Bonsoir tout le monde.
Je suis l'heureux possesseur d'un iPad 2 (iOS 5.0.1) tout neuf.
Je possède aussi un iPhone 3 GS (iOS 5.0.1 aussi).

Lorsque je veux recharger mon iPhone, je l'éteins. Je le branche ensuite au secteur, via son câble USB et son chargeur. Le téléphone reste alors éteint, une jauge apparaît sur l'écran et indique la progression de la charge.

En ce qui concerne l'Ipad, ça a l'air différent. Je l'éteins, le branche au secteur via son câble et son chargeur; il se rallume. Je ne veux pas le charger allumé, alors je l'éteins à nouveau tout en le laissant branché au secteur.
Et là je n'ai aucune indication de charge via une jauge, une icône comme sur mon iPhone.
L'écran est éteint, l'appareil aussi je présume... Je ne peux donc savoir s'il se recharge et je n'ai pas d'indication sur sa charge comme c'est le cas sur l'iPhone.

Est-ce que c'est normal que ce ne soit pas comme sur l'iPhone ?
Si non, que faut-il faire pour faire en sorte que j'ai la même chose ?

Si oui, est-il préférable, dans ce cas, de laisser l'iPad allumé (en veille) durant sa charge plutôt que de l'éteindre ?

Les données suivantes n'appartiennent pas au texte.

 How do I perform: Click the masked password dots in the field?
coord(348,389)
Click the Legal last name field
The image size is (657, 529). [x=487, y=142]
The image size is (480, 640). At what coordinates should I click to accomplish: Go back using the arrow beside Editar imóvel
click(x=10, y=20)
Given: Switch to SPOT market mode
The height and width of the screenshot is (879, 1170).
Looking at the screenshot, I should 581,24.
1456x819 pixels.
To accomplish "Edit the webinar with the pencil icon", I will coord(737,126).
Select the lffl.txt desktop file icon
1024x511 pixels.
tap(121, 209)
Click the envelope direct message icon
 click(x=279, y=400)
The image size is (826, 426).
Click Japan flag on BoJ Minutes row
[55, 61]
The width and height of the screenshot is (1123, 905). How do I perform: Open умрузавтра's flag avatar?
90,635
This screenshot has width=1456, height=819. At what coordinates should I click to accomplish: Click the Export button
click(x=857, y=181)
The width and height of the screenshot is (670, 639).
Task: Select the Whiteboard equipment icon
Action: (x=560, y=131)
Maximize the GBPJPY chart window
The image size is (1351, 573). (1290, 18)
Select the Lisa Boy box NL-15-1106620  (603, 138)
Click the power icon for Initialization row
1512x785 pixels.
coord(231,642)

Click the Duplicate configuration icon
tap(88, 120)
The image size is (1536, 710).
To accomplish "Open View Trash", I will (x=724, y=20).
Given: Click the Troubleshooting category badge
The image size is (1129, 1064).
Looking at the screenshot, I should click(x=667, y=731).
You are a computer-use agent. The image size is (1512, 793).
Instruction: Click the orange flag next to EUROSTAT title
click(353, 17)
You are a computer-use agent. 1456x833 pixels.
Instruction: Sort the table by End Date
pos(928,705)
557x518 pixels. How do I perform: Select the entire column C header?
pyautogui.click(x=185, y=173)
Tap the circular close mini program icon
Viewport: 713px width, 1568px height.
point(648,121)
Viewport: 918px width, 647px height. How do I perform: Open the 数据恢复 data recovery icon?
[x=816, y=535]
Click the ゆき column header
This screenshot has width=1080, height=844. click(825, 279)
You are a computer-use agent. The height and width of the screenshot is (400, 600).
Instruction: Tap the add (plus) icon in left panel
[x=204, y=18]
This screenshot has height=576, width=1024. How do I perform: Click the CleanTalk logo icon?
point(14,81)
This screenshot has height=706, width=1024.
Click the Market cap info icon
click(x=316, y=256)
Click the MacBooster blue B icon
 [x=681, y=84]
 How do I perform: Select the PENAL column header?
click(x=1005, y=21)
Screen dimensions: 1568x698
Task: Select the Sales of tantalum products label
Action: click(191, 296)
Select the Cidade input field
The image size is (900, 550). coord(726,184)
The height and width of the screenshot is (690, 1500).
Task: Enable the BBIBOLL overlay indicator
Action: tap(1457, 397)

Merci d'avance pour vos réponses !


----------



## sparo (19 Décembre 2011)

D'une manière générale je ne vois pas pourquoi tu éteins tes équipements pour les recharger .....
Perso je n'ai jamais fais cela avec aucun de mes équipements sauf peut être ma perceuse sans fil....


----------



## Darkbarto (19 Décembre 2011)

Pareil je n'étains jamais mes iDevice iPhone ou iPad vu qu'ils se rallument des qu'on les met en charge. Et sans m'avancer, je ne pense pas ça puisse être utile d'éteindre ton iDevice.


----------



## Numa24 (20 Décembre 2011)

Moi quand je branche mon iphone éteint, il se rallume aussi (pareil pour l'ipad).
Tu es sur que tu ne le met pas plutôt en veille ? Car oui sur iphone, lorsqu'il est en veille, il y a la jauge de rechargement sur l'écran verrouillé, mais pas sur ipad.


----------